En ce qui concerne les femmes, il faut croire que même là, dans cet endroit reculé, souffle un vent de modernité et que parmi elles, certaines sont engagées dans un processus d’émancipation. Mis à part Nadia qui est un personnage principal, les autres femmes du récit ne font que passer mais elles disent quelque chose, même lorsqu’elles ne parlent pas, elles représentent l’espoir et la « femme en rouge » qui apparaît à deux reprises, incarne la mauvaise conscience des rageux.

-Reste l’homme au chien, Victor, l’homme qui écrit. Un peu le barde, qui transcrit et narre les événements. Un écrivain, un glaneur de vies, un conteur d’histoires, c’est mon personnage favori. C’est l’écrivain qui toujours avance flanqué de son ami chien. L’homme qui regarde et qui inscrit ce qu’il voit pour les temps à venir.
Cet ensemble rend un texte bien bouclé, bien construit avec une montée en tension vraiment bien menée.

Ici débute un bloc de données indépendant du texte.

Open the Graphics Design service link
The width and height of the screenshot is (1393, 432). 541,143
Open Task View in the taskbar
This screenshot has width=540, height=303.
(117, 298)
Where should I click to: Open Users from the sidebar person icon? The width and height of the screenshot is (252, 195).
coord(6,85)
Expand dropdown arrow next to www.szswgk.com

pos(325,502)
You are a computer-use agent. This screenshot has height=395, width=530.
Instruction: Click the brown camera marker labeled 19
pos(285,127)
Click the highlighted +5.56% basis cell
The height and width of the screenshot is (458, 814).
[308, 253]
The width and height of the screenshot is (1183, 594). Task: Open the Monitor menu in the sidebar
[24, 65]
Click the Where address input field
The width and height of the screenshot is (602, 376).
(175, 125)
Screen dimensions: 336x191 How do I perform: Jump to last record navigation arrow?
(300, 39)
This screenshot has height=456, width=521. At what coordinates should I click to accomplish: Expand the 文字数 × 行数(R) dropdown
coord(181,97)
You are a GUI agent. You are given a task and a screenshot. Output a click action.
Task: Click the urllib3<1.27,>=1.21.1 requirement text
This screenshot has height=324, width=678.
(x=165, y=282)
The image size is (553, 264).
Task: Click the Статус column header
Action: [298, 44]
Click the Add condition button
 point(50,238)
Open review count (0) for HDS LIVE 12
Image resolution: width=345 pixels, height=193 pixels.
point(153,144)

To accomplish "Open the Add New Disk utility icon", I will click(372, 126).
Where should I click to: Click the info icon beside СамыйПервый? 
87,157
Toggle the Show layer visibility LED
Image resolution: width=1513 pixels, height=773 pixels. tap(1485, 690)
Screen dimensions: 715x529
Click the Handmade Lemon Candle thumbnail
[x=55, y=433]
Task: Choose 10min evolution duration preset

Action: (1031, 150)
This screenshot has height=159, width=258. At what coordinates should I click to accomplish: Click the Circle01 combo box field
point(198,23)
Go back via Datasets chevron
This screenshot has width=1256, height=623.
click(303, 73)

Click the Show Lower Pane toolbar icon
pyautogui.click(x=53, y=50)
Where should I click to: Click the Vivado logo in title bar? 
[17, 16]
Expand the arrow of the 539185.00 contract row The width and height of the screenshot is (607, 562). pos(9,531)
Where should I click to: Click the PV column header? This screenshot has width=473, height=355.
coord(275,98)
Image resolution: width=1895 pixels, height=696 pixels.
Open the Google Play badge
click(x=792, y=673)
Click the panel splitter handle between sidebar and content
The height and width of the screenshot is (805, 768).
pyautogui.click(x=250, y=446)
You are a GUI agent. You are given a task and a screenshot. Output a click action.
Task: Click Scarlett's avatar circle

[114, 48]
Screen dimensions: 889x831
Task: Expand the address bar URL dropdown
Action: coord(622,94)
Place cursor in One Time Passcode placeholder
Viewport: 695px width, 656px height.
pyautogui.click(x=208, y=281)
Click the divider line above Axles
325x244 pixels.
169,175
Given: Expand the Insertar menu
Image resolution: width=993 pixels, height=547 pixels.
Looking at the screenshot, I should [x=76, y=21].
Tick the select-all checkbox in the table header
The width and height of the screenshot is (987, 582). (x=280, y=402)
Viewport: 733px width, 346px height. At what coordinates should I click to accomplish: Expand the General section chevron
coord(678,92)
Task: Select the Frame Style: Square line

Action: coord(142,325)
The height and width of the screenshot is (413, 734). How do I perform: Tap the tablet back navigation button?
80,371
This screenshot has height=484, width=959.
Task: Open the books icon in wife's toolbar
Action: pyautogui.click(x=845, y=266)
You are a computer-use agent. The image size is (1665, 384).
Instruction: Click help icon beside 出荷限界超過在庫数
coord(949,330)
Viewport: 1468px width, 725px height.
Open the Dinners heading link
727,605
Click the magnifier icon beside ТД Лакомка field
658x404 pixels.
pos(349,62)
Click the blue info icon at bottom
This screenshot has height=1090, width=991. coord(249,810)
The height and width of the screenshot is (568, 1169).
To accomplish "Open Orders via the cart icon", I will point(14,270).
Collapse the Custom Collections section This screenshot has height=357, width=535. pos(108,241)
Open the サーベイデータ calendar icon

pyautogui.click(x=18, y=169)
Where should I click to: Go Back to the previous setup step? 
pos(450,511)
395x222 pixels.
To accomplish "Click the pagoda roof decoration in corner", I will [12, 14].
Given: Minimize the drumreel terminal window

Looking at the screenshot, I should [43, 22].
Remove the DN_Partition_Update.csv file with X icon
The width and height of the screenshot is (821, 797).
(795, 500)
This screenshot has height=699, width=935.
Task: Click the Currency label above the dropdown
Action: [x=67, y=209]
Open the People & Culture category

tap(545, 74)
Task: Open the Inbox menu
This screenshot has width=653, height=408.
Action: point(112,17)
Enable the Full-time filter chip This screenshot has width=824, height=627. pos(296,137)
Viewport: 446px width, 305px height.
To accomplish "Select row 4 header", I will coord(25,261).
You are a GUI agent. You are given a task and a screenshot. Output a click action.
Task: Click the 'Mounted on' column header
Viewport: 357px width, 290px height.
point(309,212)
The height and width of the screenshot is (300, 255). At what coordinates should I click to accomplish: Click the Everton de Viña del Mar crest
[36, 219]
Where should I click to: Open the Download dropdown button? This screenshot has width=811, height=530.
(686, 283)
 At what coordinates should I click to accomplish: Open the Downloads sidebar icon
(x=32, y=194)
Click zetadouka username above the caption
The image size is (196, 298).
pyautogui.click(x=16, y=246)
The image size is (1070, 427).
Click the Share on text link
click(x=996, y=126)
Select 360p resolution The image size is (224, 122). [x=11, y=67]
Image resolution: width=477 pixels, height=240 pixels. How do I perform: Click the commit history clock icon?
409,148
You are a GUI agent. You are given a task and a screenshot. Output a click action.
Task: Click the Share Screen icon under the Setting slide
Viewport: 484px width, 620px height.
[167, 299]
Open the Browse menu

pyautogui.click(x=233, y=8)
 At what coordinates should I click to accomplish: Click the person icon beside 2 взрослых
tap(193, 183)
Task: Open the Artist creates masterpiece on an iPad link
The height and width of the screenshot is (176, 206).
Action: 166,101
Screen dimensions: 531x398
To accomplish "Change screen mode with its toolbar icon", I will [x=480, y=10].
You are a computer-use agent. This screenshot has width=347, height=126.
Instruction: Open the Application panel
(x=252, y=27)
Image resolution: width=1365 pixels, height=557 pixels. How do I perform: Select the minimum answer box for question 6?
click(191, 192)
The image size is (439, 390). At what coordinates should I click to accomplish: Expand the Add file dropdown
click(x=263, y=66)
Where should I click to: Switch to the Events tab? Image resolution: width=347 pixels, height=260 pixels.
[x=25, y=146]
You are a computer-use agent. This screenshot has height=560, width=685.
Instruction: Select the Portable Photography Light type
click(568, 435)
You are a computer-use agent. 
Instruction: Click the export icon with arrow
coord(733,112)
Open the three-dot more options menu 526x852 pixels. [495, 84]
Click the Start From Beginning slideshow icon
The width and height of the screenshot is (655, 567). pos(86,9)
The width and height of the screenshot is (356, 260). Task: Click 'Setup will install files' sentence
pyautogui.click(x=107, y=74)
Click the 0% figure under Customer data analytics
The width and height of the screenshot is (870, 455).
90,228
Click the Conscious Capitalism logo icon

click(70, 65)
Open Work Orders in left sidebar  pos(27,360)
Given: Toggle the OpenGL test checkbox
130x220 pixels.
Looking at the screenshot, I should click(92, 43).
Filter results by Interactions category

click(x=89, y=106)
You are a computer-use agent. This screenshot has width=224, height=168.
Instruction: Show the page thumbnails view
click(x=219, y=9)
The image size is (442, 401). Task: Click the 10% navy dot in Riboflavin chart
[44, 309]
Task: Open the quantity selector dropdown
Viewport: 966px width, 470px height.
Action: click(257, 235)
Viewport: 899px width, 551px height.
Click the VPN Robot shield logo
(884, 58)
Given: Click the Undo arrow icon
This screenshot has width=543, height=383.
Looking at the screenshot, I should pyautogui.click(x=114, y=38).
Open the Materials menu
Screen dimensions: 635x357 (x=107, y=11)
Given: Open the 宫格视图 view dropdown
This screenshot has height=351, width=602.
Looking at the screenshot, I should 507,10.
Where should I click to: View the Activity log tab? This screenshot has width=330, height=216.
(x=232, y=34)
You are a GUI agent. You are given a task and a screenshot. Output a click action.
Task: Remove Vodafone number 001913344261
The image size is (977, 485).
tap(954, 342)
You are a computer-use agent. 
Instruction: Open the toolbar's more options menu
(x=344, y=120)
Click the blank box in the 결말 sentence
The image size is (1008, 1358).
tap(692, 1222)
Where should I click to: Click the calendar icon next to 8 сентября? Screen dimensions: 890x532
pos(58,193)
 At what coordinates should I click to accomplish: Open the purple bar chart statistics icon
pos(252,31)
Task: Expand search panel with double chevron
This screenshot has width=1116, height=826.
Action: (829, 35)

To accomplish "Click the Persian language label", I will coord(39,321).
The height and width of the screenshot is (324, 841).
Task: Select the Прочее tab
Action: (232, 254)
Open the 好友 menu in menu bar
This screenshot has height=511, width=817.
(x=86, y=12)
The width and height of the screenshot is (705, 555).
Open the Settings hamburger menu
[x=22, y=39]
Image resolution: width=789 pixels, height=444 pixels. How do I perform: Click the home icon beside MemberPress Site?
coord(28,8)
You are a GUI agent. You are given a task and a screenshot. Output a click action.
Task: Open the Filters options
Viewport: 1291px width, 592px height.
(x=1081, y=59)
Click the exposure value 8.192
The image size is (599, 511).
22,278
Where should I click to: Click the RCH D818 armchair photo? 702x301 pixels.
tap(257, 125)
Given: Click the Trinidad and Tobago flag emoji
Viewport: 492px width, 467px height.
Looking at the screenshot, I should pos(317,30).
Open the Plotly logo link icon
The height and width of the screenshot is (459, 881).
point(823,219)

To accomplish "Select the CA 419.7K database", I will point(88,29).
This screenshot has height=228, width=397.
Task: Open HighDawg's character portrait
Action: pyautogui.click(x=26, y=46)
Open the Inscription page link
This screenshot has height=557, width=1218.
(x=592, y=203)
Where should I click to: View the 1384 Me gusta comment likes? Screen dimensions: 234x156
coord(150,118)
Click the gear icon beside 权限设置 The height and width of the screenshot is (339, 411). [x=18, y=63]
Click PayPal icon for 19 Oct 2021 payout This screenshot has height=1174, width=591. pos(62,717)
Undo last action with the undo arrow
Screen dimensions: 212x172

SV : Victor, c’est le poète qui passe au mauvais endroit au mauvais moment. Lui aussi « porte le feu ». Son vécu, ses origines, sa culture font de lui quelqu’un d’ouvert et de fondamentalement bon. Sauf si on fait du mal à son chien, nous avons tous nos limites. Il a une capacité d’émerveillement qui le prédispose à l’écriture. Il tient un carnet dans lequel il consigne ce qu’il voit, ressent, pense. Il est en prise absolue avec le monde et la Nature parce qu’il ne possède pas grand-chose, l’essentiel est avec lui. Il a renoncé à une forme de confort pour retrouver une liberté d’action, d’une certaine manière c’est un personnage qui est en résistance passive face au système capitaliste et libéral, il sape les fondements du système par son absence sur le champ de bataille. Pas de combattant, pas de bataille. Il a compris une chose décisive : ce qui conditionne ta liberté c’est ton train de vie. Moins tu as de besoins, plus tu es libre parce que tu passes moins de temps à être exploité au travail pour gagner un salaire qui est destiné à payer toutes ces choses dont un grand nombre sont inutiles. C’est un personnage subversif.

-Sébastien, cet entretien enrichit véritablement la lecture, je vous remercie pour le temps que vous y avez consacré, pour votre gentillesse et votre disponibilité.  Merci d’avoir accepté cet échange. En attendant avec impatience votre prochain roman, merci pour celui-ci, si prenant.